***** Source data

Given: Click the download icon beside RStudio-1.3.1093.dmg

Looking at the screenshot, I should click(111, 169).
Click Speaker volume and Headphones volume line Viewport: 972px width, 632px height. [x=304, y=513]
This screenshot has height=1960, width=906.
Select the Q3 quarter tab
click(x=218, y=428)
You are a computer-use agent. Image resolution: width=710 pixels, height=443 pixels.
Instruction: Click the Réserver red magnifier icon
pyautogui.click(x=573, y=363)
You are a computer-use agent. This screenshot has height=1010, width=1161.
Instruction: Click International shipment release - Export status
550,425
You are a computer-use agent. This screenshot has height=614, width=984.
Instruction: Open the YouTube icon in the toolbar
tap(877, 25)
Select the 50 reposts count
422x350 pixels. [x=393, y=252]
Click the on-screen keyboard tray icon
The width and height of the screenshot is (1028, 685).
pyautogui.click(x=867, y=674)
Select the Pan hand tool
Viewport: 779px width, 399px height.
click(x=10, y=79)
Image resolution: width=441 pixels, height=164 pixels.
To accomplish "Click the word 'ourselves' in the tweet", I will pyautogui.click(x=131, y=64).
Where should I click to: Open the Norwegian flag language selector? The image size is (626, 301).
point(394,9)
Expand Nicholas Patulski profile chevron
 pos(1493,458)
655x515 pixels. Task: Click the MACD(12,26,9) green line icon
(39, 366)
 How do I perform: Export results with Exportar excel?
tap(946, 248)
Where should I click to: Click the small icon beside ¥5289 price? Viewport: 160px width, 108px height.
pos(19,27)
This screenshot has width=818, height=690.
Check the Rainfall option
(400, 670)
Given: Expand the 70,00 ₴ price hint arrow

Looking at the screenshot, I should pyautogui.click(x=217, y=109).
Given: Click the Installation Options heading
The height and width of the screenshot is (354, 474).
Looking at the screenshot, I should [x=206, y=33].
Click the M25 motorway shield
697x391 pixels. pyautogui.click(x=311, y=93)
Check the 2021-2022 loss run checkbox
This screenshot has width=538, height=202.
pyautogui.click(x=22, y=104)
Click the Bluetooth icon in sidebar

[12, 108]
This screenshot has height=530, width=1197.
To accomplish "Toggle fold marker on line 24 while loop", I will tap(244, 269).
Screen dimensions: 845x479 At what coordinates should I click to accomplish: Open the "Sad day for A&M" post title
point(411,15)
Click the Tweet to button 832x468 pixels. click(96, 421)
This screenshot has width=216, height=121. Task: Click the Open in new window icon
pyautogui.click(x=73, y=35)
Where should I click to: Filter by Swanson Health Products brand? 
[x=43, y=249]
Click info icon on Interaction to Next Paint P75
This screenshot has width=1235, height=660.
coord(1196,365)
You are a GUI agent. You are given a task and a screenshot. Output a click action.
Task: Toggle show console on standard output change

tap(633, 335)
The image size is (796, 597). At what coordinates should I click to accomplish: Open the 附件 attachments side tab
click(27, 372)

**********

◆ Exercise instructions ◆
Search the records above for the string "will". Report each line that has it.

◆ Task output ◆
To accomplish "Click the word 'ourselves' in the tweet", I will pyautogui.click(x=131, y=64).
To accomplish "Toggle fold marker on line 24 while loop", I will tap(244, 269).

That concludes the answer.